---------- Page

1. 22
  1.  

  2. 15

    The author presents code equivalent to char* p = malloc(8); char* q = p + 4; *q; and argues that it’s not useful to null-check q — because if malloc() returns NULL, then q would be 0x4, not 0x0 (thus passing the null check).

    However, this is begging the question — q is only able to have an invalid but non-null value after neglecting to null-check p in the first place.

    I don’t find the article convincing. Just because memset() needs to be usable with any mapped address (which might include 0x0) doesn’t mean that we shouldn’t check for NULL ever.

    1. 10

      While his example of passing 0x4 might be bogus, the overall message isn’t. He’s not saying “never check for NULL” (because his sample function dup_to_upper() does check for NULL when it calls malloc()) but the immediate reflex to check the input pointer for NULL won’t really help when there are a large number of invalid addresses that aren’t NULL that could be passed in.

      The point he made was better made in the book Writing Solid Code. That book changed how I code C, and now, instead of:

      char *foo(char *s)
      {
        if (s == NULL)
          return NULL;
        ...
      }
      

      but instead:

      char *foo(char *s)
      {
        assert(s != NULL);
        ...
      }
      

      In my mind, unless I have a very good reason, passing in NULL to a function is a bug. Checking for NULL and returning an error is quite possibly hiding a real bug. Why are you passing NULL? How did that NULL get there in the first place? Are you not checking for NULL elsewhere?

      1. 2

        Out of interest, why assert() instead of using the ptr and allowing the SEGV signal handler and/or core give you similar info?

        1. 9

          Some reasons off the top of my head:

          • To catch the null pointer as soon as possible. Otherwise, it may be propagated further and cause a segfault much farther away, which is harder to debug. Much more so if a null/corrupt pointer is stored in some data structure instead of just passed to callees, since the stack trace is no longer useful in that case.
          • To document the expectations of the function to future developers.
          • You can redefine ASSERT() in debug builds to fail unit tests if they are running, which is more dev-friendly than crashing your test system.
          1. 1

            The “find the NULL as soon as possible” makes most sense to me. I guess I was thinking that using it (straight away) would provide this, but I agree we may do non-dangerous things (like storing it somewhere) before we deref it.

            Thank you.

            1. 1

              Beside future developers, they’re also useful for documenting expectations for static analysis tools. The Clang static analyzer, for example, takes them into account.

            2. 1

              Some systems are configured to allow mapping memory at NULL, which would open up a potential NULL ptr deref vulnerability wherein arbitrary data was stuffed at 0x0.

            3. 2

              The use of assert() here goes against sanitary program behaviour. Returning an error (while printing out useful information) is preferable (for example in Koios I used an enum for errors, null is represented as KERR_NULL) because the program can then act on that and save state, even if some of it might be non-useful, saving as much as is possible is just generally good behaviour. It also allows you to do more with that. Maybe you want to recheck assumptions and reload data, or some other kind of error-avoidance/compensation.

              How would you like it, as a user, if Firefox or Libreoffice, or other programs in which people tend to commonly work, just up and failed for (to the user) no observable reason?

              I don’t see how this is good guidance for anything but the simplest of C programs.

              edit: I forgot about NDEBUG.

--------------------
---------- Source data

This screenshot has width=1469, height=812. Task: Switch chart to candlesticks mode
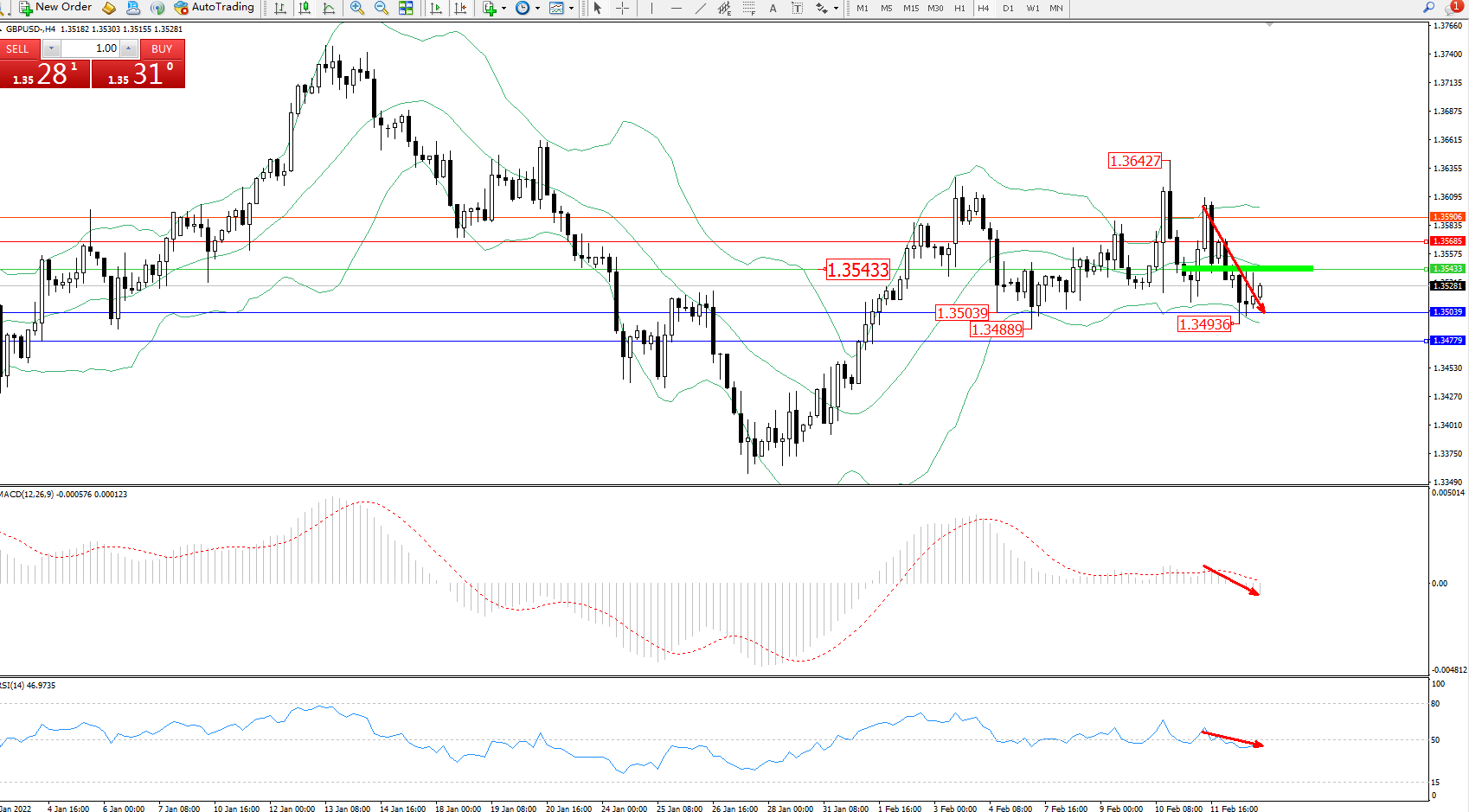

--------------------

The problem
Continue the forum thread on null-checking pointers in C from its last reply, the one ending "edit: I forgot about NDEBUG."

Answer to the task
              But that in effect makes the check useless for anything but (isolated) testing builds.

              Checking for NULL and returning an error is quite possibly hiding a real bug.

              I really don’t see how. Reporting an error and trying to compensate, either by soft-crashing after saving state, or using other / blacklisting data-sources, is not ‘hiding’ a bug. It’s the bare minimum any program should do to adapt to real world cases and scenarios.

              1. 4

                The use of assert() here goes against sanitary program behaviour. Returning an error (while printing out useful information) is preferable (for example in Koios I used an enum for errors, null is represented as KERR_NULL) because the program can then act on that and save state, even if some of it might be non-useful, saving as much as is possible is just generally good behaviour. It also allows you to do more with that. Maybe you want to recheck assumptions and reload data, or some other kind of error-avoidance/compensation.

                Assertions are intended for catching bugs not recoverable errors. An error that isn’t recoverable or was unexpected has occurred and it isn’t safe to continue program execution.

                How would you like it, as a user, if Firefox or Libreoffice, or other programs in which people tend to commonly work, just up and failed for (to the user) no observable reason?

                Many large systems including Firefox, the Linux kernel, LLVM, and others use a combination of assertions and error recovery.

                Assertion usage is one of the rules in NASA’s The Power of Ten – Rules for Developing Safety Critical Code.

                1. Rule: The assertion density of the code should average to a minimum of two assertions per function. Assertions are used to check for anomalous conditions that should never happen in real-life executions.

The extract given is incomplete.